PROBLEM DESCRIPTION. Read the data below. Every line holding the string "Close" must be copied.

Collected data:
·····

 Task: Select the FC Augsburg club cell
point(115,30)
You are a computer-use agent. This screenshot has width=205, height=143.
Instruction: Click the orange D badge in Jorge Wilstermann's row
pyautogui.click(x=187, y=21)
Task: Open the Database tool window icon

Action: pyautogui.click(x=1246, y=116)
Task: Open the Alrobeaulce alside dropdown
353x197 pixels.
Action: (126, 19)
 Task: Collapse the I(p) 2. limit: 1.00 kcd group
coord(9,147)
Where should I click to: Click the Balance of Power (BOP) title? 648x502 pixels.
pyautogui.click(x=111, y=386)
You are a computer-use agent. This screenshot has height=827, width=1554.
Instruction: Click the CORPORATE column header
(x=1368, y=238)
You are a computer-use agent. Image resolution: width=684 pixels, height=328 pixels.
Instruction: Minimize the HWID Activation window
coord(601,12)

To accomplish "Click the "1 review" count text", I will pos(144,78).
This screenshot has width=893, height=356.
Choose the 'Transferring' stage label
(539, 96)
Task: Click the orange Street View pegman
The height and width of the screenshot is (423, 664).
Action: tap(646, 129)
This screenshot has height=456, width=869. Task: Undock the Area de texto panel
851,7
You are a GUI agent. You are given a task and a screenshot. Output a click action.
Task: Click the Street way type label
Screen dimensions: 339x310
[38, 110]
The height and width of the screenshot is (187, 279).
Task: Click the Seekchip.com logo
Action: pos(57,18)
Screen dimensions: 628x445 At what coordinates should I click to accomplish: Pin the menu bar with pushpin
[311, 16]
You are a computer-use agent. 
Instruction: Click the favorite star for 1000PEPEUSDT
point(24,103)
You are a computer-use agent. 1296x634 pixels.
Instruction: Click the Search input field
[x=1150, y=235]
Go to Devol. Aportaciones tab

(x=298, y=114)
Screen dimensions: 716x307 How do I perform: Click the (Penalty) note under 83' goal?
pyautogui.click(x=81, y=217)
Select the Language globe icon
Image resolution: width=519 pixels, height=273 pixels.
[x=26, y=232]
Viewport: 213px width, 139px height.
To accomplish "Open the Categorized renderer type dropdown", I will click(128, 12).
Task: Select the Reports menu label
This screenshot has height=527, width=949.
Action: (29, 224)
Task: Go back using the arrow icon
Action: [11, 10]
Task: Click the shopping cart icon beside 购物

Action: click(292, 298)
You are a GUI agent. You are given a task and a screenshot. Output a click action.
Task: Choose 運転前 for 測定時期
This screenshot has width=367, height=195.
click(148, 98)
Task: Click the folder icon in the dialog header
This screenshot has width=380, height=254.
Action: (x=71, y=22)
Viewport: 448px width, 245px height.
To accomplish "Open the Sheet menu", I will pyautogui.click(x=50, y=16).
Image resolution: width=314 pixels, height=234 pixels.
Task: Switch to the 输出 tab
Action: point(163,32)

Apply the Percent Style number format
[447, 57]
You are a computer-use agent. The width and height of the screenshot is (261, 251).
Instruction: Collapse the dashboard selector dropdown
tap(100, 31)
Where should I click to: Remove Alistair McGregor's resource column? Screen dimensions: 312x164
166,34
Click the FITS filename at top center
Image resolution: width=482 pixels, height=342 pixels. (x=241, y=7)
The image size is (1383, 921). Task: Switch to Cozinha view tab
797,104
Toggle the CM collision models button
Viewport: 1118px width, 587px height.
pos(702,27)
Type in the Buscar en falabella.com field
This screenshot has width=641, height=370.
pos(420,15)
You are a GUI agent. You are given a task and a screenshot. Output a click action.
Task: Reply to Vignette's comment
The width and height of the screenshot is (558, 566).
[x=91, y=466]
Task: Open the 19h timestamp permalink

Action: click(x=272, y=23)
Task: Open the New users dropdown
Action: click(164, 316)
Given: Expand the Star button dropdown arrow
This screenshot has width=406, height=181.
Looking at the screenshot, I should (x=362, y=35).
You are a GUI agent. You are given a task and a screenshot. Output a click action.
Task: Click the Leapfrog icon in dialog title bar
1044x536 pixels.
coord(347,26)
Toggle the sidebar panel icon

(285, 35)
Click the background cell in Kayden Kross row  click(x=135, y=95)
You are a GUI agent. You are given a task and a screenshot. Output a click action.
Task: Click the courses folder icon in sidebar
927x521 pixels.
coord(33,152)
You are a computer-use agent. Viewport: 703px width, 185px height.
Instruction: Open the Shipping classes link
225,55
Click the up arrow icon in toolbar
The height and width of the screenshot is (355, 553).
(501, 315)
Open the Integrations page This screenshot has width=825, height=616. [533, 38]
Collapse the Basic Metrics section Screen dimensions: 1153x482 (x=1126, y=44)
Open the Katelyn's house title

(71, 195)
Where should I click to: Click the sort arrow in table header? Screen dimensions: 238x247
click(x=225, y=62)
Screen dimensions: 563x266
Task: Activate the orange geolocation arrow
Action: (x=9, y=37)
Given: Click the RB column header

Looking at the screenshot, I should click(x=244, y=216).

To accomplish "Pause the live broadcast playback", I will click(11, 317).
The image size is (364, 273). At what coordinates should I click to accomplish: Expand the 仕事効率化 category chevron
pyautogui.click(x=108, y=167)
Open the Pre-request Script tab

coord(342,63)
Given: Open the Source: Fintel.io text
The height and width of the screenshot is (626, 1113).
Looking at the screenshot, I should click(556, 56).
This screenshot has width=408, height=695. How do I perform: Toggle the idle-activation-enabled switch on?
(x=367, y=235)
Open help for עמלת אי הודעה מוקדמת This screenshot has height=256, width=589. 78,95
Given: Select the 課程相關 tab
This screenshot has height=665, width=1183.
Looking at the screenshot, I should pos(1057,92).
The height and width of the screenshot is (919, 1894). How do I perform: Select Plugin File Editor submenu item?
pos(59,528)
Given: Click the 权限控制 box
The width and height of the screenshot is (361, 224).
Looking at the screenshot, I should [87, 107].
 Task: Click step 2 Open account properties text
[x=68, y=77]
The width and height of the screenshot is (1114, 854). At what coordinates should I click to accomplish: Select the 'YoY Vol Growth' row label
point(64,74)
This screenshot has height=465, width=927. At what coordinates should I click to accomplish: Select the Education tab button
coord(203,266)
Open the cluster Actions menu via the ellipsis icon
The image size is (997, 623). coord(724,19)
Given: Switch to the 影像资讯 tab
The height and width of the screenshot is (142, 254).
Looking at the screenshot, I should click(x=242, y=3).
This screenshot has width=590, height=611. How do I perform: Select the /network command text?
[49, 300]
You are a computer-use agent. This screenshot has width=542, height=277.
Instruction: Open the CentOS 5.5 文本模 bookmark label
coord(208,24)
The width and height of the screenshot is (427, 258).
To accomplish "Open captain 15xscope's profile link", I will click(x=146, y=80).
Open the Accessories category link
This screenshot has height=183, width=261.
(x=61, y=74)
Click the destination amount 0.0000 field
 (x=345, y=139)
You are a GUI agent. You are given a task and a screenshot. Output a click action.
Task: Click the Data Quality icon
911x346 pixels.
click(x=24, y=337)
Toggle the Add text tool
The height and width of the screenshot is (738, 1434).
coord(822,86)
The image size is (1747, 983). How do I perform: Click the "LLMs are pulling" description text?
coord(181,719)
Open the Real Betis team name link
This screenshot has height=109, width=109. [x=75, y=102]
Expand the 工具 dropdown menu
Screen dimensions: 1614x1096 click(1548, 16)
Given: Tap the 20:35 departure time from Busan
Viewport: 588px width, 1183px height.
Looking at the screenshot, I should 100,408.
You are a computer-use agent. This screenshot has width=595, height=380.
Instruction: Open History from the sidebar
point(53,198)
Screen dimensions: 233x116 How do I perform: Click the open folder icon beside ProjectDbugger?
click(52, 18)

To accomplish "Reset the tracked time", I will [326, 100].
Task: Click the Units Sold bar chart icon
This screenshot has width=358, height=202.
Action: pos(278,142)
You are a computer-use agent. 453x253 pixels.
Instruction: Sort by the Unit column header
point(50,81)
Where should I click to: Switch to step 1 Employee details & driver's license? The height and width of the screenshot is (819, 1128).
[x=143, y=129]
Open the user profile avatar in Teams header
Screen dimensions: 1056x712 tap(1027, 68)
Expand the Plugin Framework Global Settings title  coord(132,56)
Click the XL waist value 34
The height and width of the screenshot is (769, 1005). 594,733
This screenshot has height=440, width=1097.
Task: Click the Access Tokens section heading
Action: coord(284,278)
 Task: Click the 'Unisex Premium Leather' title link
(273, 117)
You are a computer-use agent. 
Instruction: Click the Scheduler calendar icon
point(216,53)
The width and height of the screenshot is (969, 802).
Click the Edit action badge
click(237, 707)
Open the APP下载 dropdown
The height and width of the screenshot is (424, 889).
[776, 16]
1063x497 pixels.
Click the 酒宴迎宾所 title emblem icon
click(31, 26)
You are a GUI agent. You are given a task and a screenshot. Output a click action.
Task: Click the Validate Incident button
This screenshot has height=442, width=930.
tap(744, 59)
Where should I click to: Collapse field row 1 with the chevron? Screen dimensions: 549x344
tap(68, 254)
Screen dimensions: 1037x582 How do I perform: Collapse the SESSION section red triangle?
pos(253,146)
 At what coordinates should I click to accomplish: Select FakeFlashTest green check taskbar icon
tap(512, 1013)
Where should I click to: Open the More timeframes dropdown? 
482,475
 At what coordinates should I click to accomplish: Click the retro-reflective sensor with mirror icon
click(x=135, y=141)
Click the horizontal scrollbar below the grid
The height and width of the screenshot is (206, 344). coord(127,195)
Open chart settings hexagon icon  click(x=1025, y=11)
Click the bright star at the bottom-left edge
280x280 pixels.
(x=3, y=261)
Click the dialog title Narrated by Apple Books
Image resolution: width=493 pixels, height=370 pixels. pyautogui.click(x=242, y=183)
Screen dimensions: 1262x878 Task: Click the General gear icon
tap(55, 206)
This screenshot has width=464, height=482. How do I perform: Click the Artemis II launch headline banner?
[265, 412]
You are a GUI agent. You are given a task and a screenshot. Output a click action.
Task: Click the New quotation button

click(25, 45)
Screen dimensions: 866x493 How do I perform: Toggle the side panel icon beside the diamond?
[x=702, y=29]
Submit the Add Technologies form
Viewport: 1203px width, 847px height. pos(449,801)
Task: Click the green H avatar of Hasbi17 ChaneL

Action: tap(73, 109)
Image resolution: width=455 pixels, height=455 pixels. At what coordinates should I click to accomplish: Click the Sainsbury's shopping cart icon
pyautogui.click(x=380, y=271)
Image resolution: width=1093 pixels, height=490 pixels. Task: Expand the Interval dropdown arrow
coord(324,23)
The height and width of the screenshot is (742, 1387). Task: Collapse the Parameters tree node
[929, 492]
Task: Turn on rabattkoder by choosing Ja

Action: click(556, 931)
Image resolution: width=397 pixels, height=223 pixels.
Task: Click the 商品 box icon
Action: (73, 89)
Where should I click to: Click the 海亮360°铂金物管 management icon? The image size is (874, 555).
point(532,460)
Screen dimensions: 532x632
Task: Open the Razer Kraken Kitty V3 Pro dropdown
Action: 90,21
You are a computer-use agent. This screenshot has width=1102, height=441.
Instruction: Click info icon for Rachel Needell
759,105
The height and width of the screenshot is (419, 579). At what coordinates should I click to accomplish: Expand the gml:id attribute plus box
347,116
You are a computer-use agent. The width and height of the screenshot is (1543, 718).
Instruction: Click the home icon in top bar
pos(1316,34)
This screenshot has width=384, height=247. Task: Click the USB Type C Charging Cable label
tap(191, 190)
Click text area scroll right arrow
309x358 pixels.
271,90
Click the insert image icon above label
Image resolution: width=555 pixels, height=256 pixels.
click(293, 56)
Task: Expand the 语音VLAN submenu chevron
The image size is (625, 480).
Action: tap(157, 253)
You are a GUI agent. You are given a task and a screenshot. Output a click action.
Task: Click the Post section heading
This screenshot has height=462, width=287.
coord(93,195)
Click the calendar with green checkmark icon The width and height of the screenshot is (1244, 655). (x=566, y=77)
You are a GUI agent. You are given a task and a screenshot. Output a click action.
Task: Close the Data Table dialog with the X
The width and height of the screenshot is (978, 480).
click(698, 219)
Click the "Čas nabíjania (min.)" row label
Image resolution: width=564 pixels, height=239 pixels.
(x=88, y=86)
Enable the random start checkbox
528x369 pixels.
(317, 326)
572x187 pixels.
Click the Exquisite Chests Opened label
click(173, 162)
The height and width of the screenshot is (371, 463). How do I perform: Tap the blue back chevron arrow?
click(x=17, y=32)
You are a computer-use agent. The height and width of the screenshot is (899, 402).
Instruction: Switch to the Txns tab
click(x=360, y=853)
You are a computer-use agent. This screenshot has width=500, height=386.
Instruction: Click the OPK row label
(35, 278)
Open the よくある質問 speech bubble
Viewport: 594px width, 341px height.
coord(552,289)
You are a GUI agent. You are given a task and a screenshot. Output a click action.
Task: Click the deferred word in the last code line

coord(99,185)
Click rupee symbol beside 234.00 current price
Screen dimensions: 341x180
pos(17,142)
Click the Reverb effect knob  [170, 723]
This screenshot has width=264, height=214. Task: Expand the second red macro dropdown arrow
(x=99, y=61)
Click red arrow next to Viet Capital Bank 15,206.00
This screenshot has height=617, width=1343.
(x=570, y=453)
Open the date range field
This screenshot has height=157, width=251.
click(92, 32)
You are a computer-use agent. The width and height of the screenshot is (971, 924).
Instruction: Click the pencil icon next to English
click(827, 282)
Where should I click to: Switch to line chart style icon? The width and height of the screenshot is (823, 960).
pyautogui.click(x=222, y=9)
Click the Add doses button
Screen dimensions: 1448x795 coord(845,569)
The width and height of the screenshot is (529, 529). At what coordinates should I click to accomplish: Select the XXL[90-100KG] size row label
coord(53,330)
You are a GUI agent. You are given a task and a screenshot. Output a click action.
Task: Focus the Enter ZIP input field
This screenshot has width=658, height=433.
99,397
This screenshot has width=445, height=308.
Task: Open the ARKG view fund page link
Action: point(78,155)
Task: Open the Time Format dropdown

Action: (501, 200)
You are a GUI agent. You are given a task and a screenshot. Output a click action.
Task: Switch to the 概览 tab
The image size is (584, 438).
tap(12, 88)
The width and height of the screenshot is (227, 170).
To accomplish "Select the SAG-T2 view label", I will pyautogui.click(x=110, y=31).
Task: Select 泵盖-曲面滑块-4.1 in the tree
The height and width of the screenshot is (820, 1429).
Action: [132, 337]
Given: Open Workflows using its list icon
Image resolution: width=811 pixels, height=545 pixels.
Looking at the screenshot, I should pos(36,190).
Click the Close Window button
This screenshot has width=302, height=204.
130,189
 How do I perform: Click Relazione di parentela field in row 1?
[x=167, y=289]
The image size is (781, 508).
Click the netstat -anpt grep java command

·····

RESULT.
Task: Close the Data Table dialog with the X
Click the Close Window button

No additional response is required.